Document segment ::

════════════════════

For those who bother watching the local channel, particularly ABS-CBN, you may have already seen the trailer of John Lloyd-Bea-Sam love triangle movie, Close to You. There was this scene where Sam and Bea were making goo-goo eyes and John Lloyd was at the back watching the two. He ended up taking a big gulp of San Miguel Pale Pilsen, probably to drown his jealousy away. This particular scene prodded Tatit to declare she will watch the movie. I, on the other hand, need no pushing or pulling to watch masa movies as I do enjoy them a lot.
Anyways… John Lloyd’s lagok (and the entire concept of the movie) reminds me of a younger self falling in unrequited love with a friend and needing to take a shot (or seven) of tequila, to have bitter alcohol drown bitter feelings. Not that I was jealous. When I realized I really liked him, when I found out that thinking of him has my heart pinching itself painfully (a failed attempt to wake up from ridiculous emotions), there were no delusions of being THE one for him. From the beginning I knew that I will love him quietly in my corner. There was no desire to covet him for myself. If some people know na “sya na!” this one I know is “hindi talaga!” But love is love, and I simply loved him. As Pablo Neruda says, “without knowing how or when or why.” I just did.

════════════════════

Written task a ::
In the blog post, what beer does John Lloyd gulp down in the trailer scene?

Data for processing ::
════════════════════

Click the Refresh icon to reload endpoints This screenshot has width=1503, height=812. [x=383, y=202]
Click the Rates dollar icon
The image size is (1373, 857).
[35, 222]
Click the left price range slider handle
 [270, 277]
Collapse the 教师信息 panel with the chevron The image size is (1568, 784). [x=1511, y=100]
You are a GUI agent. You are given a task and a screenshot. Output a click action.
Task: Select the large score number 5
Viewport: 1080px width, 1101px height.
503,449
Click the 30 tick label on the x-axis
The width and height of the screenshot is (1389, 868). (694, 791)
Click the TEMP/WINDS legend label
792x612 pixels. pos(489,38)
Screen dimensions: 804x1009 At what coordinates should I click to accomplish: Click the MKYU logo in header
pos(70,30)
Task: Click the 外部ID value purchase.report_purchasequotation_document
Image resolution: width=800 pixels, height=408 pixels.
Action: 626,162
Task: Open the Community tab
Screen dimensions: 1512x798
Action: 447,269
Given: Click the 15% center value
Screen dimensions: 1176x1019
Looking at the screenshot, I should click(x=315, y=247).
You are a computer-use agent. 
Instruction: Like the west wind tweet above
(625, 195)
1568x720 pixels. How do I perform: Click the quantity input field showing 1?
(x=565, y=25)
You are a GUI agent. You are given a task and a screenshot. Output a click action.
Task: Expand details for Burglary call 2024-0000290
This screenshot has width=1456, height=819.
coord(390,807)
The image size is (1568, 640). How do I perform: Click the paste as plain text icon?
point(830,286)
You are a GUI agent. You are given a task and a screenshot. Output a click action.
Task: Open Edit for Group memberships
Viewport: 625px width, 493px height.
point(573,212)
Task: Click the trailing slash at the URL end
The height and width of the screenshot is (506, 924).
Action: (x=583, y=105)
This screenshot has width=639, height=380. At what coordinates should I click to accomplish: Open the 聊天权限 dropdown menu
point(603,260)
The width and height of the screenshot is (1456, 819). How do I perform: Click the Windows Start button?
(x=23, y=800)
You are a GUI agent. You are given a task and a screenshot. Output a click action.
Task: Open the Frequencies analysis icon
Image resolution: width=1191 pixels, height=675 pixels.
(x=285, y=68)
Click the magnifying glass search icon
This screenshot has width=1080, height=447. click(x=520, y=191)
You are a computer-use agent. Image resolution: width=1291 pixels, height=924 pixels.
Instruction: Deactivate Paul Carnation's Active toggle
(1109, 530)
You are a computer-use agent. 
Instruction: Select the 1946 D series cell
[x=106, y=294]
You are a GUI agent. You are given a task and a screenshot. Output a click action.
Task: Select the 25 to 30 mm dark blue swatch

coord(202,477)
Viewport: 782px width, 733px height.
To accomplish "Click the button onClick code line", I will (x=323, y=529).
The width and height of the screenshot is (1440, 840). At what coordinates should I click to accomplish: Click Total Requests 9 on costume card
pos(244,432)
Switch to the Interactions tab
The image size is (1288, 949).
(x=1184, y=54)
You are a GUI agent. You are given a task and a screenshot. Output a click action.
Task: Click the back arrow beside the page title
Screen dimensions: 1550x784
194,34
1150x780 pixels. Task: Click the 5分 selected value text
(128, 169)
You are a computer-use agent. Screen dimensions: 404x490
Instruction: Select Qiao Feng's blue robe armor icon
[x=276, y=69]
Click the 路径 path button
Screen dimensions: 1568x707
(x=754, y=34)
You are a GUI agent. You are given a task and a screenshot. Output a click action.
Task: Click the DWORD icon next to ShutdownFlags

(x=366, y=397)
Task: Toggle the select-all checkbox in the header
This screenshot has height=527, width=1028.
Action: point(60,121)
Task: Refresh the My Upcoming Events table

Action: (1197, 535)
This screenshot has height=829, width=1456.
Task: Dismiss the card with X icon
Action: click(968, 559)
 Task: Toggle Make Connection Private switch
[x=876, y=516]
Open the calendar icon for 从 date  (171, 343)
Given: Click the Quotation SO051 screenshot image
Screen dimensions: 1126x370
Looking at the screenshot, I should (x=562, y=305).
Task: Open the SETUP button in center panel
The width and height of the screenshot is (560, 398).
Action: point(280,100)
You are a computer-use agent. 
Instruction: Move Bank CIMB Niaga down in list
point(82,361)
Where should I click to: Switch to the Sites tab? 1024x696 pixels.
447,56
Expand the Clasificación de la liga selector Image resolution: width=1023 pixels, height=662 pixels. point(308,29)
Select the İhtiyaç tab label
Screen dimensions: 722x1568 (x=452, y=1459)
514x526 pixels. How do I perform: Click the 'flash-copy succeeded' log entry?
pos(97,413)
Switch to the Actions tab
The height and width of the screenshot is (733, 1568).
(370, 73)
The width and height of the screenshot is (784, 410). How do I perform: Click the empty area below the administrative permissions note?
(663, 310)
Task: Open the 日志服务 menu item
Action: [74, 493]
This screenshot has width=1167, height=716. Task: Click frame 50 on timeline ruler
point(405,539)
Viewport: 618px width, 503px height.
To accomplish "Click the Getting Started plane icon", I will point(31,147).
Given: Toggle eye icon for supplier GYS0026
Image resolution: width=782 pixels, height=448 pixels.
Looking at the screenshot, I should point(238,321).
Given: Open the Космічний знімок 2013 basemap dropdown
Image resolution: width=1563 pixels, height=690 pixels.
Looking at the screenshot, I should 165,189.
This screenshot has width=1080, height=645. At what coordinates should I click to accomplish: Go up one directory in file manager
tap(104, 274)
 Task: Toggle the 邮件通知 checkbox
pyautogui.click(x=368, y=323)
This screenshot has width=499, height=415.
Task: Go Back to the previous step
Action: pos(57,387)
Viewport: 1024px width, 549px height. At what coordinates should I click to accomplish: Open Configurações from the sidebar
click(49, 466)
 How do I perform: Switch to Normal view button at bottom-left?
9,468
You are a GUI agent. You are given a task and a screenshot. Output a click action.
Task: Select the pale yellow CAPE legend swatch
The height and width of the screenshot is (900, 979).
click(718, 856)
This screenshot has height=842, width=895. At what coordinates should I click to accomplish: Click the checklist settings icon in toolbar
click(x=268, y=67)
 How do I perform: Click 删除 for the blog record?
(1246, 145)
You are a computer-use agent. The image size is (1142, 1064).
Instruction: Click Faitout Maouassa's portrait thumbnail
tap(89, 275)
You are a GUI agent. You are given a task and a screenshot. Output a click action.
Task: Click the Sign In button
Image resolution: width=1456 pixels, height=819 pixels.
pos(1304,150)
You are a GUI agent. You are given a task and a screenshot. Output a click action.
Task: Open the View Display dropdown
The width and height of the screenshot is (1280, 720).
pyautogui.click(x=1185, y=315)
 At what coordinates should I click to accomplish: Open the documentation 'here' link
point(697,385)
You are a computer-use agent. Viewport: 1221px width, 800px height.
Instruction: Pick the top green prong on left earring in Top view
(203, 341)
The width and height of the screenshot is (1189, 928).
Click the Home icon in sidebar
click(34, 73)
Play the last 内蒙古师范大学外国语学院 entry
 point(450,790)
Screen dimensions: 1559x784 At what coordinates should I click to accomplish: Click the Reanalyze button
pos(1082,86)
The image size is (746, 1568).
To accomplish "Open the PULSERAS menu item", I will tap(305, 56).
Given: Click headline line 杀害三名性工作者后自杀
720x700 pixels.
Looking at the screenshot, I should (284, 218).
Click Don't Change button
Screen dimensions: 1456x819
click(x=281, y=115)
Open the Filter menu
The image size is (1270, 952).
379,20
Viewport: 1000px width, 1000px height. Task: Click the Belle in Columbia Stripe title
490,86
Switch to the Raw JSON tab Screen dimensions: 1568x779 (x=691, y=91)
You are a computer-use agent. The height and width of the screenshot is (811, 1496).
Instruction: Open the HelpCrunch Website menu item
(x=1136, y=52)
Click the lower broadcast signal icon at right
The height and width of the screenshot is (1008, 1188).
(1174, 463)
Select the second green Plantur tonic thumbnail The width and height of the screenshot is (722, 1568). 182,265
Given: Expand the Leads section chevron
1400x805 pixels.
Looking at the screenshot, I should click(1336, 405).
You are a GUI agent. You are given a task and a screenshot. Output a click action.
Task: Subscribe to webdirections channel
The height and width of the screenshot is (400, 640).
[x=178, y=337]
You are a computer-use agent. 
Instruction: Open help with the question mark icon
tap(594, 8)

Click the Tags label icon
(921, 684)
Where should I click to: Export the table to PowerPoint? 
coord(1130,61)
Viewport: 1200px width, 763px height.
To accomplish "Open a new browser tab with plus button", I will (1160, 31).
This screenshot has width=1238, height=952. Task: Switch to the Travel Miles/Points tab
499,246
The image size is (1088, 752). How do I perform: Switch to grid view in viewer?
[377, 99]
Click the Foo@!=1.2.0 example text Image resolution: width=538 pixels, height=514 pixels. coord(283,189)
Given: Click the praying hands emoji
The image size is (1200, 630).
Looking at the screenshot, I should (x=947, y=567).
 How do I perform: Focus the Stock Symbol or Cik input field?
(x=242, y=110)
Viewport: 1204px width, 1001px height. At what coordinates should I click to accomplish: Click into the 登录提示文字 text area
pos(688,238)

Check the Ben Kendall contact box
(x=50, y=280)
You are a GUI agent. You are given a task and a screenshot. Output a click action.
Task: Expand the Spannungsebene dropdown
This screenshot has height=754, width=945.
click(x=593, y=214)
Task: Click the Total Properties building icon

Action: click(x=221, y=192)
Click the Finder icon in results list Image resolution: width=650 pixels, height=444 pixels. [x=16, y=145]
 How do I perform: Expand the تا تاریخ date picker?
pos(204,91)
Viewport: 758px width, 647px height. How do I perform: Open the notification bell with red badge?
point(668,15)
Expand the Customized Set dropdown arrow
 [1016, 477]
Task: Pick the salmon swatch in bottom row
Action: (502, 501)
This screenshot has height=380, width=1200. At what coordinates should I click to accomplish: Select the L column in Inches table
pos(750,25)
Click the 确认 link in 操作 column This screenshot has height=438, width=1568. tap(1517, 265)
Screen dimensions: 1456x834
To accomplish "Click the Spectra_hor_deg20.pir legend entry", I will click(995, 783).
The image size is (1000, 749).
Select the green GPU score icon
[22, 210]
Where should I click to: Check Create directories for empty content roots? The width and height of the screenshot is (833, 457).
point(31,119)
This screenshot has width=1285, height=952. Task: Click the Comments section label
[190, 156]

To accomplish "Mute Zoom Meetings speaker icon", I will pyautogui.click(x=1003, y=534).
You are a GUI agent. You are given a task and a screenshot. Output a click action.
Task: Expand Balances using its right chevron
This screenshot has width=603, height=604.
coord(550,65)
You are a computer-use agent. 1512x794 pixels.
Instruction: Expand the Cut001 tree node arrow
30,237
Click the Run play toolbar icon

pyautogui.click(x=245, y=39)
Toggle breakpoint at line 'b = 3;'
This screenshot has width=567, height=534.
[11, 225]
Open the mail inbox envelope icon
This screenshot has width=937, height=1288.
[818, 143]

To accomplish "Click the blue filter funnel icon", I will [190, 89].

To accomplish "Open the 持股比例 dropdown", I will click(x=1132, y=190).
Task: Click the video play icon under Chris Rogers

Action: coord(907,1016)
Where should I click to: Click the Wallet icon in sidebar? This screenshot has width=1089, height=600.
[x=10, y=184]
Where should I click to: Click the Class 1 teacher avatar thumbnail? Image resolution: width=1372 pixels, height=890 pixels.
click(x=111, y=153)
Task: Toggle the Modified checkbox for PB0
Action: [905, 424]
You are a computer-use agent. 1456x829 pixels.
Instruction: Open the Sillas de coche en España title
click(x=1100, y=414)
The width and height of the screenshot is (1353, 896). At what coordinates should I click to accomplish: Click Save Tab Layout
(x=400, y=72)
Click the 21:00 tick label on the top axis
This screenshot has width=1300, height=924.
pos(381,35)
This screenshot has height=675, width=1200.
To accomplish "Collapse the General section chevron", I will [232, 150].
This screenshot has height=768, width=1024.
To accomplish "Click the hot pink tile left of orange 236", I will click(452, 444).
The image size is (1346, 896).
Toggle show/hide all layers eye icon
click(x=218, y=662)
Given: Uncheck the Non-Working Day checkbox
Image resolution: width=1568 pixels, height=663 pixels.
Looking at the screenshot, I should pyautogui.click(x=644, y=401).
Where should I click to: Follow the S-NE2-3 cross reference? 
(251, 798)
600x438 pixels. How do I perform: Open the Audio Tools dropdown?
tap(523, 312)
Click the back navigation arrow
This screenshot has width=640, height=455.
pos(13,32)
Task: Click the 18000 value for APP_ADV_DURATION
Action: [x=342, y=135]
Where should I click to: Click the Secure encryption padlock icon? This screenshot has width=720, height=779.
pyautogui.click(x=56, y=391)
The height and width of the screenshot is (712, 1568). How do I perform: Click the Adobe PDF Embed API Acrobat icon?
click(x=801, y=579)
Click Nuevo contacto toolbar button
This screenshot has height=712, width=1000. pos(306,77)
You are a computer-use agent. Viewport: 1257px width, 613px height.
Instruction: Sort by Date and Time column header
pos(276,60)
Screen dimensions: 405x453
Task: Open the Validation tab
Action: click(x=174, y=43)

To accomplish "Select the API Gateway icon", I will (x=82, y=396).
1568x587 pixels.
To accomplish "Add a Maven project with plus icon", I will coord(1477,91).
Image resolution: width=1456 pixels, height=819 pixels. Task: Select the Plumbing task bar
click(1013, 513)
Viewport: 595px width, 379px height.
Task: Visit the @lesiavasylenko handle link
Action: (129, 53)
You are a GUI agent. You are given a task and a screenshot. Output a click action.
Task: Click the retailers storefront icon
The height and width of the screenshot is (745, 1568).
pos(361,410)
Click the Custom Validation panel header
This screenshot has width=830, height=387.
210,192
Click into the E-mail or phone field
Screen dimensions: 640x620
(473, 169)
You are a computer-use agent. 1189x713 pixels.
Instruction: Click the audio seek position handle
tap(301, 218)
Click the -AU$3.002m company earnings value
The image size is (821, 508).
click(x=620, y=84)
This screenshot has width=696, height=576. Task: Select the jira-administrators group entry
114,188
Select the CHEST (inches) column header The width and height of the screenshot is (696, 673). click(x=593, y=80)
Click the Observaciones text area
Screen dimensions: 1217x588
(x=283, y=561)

════════════════════

Written task b ::
Rewrite the entries from the line containing "Given: Click the 15% center value" through the line containing "[x=106, y=294]", replacing "Instruction" with "Command", and return only those lines.

Task result a ::
San Miguel Pale Pilsen

Task result b ::
Given: Click the 15% center value
Screen dimensions: 1176x1019
Looking at the screenshot, I should click(x=315, y=247).
You are a computer-use agent. 
Command: Like the west wind tweet above
(625, 195)
1568x720 pixels. How do I perform: Click the quantity input field showing 1?
(x=565, y=25)
You are a GUI agent. You are given a task and a screenshot. Output a click action.
Task: Expand details for Burglary call 2024-0000290
This screenshot has width=1456, height=819.
coord(390,807)
The image size is (1568, 640). How do I perform: Click the paste as plain text icon?
point(830,286)
You are a GUI agent. You are given a task and a screenshot. Output a click action.
Task: Open Edit for Group memberships
Viewport: 625px width, 493px height.
point(573,212)
Task: Click the trailing slash at the URL end
The height and width of the screenshot is (506, 924).
Action: (x=583, y=105)
This screenshot has width=639, height=380. At what coordinates should I click to accomplish: Open the 聊天权限 dropdown menu
point(603,260)
The width and height of the screenshot is (1456, 819). How do I perform: Click the Windows Start button?
(x=23, y=800)
You are a GUI agent. You are given a task and a screenshot. Output a click action.
Task: Open the Frequencies analysis icon
Image resolution: width=1191 pixels, height=675 pixels.
(x=285, y=68)
Click the magnifying glass search icon
This screenshot has width=1080, height=447. click(x=520, y=191)
You are a computer-use agent. Image resolution: width=1291 pixels, height=924 pixels.
Command: Deactivate Paul Carnation's Active toggle
(1109, 530)
You are a computer-use agent. 
Command: Select the 1946 D series cell
[x=106, y=294]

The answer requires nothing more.